Cuma, Şubat 02, 2018

Salgınbilim Olarak Savaş Kuramı

Bu konu, nedense Sun Tzu’nun aklına gelmemiş, Clausewitz’in de.
Oysa, savaşa salgınbilim matematiği ile bakılınca, örneğin kendi kendini bitiren savaş olayını da görürüz, yakarak kendini bitiren veya tam tersine çıkardığı dumanla oluşan oksijensizlikte kendini boğan orman yangını gibi.
Kendi kendini bitiren savaş tipini AB yaşadı, 400 yıl boyunca tüm Dünyada koloniyalizm üzerinden birbirleriyle savaştılar. 2. Dünya Savaşı bittiğinde, askeri, iktisadi, siyasi kaynakları o kadar tükenmişti ki bir daha kendi aralarında savaşmamaya karar verip, AB’yi kurdular.
Ancak bu, Fransa’nın Vietnam Savaşı’nı ve İngiltere’nin Falkland Savaşı’nı yarattı. Savaş Avrupa dışına ihraç edildi yani.
Ayrıca ve artı, eski-Yugoslavya iç savaşlarında bugün 6-7 ülke olan parçalar birbirleriyle savaştılar, neredeyse AB’nin göbeğinde hem de.
Bu süreç tam rezaletti:
Birçok katliam oldu.
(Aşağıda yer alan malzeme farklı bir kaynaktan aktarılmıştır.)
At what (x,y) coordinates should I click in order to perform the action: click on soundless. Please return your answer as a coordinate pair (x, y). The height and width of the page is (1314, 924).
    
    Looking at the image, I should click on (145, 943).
Aradan geçen yıllar ertesinde kurulan UCM, generalleri mahkum etti de ne oldu? Neden, 1992’de Slovenya’yı tek başına tanıyarak savaş yangınına benzin döken Almanya cezalandırılmadı veya yargılanmadı? Katliamda pasif-sessiz kalan Hollanda Barış Gücü neden yargılanmadı?
Alain Minc, bu olay üzerinden 1999 gibi, AB’nin Yeni orta Çağ’a girdiğini, aynı adı taşıyan kitapla tanımladı (artı Trier, bunu bir sanatçı olarak 1991-1992 tarihli Avrupa filmiyle yaptı ve AB’yi ölü bir kıta-ülke olarak tanımladı). Dikkatinizi çekeriz, bu saptama 2001 ertesiki yeni Haçlı Seferi ve ABD ‘neo-con’ların savaşseverliğinden önceydi ve bugün Almanya, tek başına AB hegemonu durumda. 4. Reich inanın ki yine kanla kurulacak.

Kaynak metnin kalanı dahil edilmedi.